23 May Sulla rilevanza penale dei finanziamenti dei soci in caso di fallimento
Sulla rilevanza penale dei finanziamenti dei soci in caso di fallimento
La Cassazione Penale, Sez. I, con sentenza depositata il 27 febbraio 2023 (ud. 22 novembre 2022), n. 8526, ha inteso ribadire la rilevanza penale della restituzione anzitempo dei finanziamenti operati dai soci all’ente in crisi, quali strumenti alternativi all’aumento di capitale, ritenendo integrata la fattispecie di bancarotta preferenziale.

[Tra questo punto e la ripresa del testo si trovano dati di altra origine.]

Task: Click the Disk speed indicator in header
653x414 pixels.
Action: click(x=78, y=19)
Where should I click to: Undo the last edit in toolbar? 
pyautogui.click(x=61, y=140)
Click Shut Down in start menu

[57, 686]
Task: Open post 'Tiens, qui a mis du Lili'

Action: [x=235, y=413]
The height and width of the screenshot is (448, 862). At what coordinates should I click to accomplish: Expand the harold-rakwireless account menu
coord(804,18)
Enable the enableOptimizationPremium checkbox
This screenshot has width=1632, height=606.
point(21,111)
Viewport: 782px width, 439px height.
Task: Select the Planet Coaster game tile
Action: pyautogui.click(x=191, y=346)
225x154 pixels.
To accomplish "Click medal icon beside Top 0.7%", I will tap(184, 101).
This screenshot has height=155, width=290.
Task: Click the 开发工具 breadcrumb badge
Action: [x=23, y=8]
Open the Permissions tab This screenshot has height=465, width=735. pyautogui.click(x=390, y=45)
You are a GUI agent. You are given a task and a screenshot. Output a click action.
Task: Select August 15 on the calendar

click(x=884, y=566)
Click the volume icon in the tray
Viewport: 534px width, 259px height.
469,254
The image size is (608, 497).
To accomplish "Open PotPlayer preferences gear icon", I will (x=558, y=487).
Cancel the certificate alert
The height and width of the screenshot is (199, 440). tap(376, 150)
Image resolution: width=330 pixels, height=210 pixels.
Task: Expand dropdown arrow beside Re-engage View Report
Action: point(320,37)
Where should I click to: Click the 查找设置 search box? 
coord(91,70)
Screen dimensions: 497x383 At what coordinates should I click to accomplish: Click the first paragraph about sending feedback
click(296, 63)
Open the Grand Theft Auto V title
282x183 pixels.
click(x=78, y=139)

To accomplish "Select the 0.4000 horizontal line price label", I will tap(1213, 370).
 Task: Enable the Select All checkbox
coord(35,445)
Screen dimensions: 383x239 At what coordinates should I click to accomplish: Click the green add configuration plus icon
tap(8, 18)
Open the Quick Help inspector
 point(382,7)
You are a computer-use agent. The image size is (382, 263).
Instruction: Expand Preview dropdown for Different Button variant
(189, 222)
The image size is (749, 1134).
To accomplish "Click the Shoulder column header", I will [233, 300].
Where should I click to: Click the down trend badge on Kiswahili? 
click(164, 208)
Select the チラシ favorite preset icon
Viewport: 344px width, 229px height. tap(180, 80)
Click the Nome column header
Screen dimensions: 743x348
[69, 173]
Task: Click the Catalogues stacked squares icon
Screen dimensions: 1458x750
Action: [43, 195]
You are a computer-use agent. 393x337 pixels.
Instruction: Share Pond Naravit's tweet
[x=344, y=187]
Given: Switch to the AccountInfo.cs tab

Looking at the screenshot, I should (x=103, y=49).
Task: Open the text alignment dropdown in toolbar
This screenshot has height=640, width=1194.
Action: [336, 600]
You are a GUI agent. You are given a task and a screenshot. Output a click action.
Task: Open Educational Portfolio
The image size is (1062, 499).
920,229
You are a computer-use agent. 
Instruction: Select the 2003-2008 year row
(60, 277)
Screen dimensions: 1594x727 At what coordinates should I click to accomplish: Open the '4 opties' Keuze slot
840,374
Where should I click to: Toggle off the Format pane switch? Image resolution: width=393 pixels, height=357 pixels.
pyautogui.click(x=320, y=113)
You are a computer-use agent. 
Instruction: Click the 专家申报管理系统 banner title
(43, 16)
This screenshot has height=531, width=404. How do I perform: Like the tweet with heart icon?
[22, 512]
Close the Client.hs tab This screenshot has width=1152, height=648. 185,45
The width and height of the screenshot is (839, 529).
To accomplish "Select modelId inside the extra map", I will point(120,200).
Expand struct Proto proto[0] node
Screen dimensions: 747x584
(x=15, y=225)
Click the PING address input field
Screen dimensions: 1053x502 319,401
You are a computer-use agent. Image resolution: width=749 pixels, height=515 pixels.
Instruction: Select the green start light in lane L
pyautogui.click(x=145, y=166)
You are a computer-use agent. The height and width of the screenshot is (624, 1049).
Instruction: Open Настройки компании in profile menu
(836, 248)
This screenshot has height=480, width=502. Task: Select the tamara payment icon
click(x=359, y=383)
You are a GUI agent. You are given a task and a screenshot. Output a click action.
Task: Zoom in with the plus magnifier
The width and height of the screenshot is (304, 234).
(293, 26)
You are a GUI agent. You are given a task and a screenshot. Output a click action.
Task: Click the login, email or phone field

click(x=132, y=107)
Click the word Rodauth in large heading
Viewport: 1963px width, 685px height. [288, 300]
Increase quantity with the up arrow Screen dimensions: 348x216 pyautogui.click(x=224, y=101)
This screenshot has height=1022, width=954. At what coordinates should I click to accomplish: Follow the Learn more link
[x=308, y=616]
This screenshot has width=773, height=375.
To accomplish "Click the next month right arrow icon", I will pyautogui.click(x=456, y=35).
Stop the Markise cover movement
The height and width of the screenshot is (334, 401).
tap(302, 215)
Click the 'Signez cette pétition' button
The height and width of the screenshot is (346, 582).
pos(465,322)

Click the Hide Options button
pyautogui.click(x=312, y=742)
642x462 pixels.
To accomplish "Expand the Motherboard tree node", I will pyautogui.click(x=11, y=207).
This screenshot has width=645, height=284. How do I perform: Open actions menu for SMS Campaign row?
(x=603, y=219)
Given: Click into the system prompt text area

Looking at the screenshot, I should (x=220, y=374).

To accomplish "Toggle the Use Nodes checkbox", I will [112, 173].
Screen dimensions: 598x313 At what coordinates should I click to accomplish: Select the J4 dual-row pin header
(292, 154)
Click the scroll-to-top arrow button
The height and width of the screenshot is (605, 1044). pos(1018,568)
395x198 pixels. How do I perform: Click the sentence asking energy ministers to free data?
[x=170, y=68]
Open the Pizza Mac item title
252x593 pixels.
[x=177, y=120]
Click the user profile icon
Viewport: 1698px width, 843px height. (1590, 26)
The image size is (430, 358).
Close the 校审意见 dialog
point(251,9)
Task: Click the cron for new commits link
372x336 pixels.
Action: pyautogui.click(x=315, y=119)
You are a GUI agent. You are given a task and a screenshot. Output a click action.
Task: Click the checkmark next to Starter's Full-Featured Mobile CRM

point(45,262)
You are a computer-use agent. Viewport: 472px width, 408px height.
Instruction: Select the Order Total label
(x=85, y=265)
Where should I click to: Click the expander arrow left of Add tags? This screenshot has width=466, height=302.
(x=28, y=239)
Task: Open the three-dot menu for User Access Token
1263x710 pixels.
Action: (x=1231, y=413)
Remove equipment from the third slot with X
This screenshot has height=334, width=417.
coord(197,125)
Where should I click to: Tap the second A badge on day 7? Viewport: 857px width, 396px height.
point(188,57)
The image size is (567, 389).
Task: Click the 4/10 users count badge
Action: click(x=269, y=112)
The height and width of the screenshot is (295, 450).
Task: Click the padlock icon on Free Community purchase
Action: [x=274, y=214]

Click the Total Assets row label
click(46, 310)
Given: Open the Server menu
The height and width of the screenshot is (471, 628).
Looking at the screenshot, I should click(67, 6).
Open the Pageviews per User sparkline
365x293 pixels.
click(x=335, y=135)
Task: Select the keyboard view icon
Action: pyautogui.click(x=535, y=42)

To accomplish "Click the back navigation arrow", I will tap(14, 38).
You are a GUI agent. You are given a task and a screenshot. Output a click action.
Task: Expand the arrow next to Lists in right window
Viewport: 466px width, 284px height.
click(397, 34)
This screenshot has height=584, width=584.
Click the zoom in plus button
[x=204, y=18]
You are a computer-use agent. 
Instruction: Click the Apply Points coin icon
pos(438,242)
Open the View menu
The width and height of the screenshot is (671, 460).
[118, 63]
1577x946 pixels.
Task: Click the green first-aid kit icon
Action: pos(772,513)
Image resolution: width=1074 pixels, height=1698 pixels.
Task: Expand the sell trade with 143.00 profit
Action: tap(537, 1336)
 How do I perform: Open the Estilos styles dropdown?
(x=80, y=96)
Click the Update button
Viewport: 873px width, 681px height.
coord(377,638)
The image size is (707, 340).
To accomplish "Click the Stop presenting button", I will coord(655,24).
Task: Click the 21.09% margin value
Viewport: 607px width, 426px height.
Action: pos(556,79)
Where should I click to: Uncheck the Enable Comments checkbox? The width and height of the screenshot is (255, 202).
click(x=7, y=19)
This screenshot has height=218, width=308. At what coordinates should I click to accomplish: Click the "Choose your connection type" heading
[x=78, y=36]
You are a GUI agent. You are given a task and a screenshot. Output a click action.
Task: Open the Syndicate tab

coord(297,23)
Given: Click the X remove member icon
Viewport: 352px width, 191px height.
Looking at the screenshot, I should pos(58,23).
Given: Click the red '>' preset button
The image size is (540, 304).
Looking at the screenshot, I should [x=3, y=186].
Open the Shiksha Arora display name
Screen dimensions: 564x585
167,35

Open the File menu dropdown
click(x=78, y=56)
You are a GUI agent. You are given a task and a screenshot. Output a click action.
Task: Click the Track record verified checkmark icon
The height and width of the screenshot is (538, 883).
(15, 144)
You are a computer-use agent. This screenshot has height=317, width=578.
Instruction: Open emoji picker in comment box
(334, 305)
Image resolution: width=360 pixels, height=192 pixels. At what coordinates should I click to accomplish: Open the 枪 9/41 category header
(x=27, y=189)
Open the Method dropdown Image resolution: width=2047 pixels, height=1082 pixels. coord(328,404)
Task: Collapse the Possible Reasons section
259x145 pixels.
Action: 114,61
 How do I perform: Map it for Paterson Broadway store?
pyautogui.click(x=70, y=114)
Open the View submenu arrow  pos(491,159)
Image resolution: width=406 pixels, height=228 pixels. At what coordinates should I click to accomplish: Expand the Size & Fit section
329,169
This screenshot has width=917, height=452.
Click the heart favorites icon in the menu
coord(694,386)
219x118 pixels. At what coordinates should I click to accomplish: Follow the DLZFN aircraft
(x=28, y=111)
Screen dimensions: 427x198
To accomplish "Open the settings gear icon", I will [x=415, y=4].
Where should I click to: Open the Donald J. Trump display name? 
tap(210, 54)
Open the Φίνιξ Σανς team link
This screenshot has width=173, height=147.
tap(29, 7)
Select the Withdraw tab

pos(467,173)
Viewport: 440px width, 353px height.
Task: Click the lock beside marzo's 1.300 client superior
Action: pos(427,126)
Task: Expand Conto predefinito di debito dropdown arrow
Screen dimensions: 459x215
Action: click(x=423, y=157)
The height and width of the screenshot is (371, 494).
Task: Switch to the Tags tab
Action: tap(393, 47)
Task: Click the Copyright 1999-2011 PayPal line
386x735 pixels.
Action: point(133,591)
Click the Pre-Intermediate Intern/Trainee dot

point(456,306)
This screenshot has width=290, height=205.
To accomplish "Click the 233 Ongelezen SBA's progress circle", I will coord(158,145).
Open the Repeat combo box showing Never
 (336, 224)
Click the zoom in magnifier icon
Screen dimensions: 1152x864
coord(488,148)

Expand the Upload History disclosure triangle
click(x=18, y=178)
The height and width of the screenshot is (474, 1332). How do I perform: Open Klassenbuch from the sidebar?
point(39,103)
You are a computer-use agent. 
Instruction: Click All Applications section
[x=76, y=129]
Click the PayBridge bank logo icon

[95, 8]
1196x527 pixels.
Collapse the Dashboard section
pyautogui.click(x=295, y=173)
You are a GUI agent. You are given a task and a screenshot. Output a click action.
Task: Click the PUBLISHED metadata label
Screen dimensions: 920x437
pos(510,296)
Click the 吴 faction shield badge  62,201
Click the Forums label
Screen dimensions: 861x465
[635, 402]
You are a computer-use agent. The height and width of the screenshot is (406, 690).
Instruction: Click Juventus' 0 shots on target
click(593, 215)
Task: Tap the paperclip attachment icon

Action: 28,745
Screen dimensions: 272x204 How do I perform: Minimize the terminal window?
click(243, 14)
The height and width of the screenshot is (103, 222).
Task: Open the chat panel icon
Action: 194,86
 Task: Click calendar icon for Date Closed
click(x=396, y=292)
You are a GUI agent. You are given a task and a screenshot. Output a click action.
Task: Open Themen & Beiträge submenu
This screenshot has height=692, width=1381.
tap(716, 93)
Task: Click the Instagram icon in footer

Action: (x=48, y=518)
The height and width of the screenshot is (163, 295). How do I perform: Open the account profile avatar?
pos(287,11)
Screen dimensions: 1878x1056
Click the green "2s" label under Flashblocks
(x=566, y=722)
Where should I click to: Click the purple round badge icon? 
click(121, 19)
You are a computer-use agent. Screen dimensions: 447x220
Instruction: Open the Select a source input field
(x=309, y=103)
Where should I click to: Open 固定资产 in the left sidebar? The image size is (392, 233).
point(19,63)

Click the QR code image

Deve escludersi che i soci possano usare lo strumento del finanziamento per ricapitalizzare in maniera surrettizia la compagine sociale in difficoltà o in situazione di squilibrio patrimoniale, aggirando i vincoli che l’ordinamento prevede in materia di conferimenti di capitale e, in particolare, la norma di cui all’art. 2467 c.c., introdotto dal D.Lgs. n. 17 gennaio 2003, n. 6. Tale norma prevede che il diritto al rimborso del finanziamento del socio sorga postergato, qualora erogato nelle predette situazioni, rispetto a quello degli ordinari creditori sociali (così come l’apporto effettuato a titolo di capitale attribuisce ai soci unicamente il diritto a partecipare alla ripartizione del residuo attivo, risultante al termine delle procedure liquidatorie e, dunque, dopo la preventiva soddisfazione di tutti i creditori sociali). La postergazione permane fino all’eventuale superamento delle anzidette difficoltà o dell’esistente squilibrio; solo allorché ciò si verifichi, il credito restitutorio ritorna pienamente esigibile in via ordinaria, anche se in quel momento non siano stati ancora adempiuti gli altri debiti sociali, mentre non è consentito, permanendo lo stato di crisi, recuperare ad libitum i finanziamenti, ancorché al fine di programmare future erogazioni, che si troverebbero ad essere basate su provvista arbitrariamente costituita.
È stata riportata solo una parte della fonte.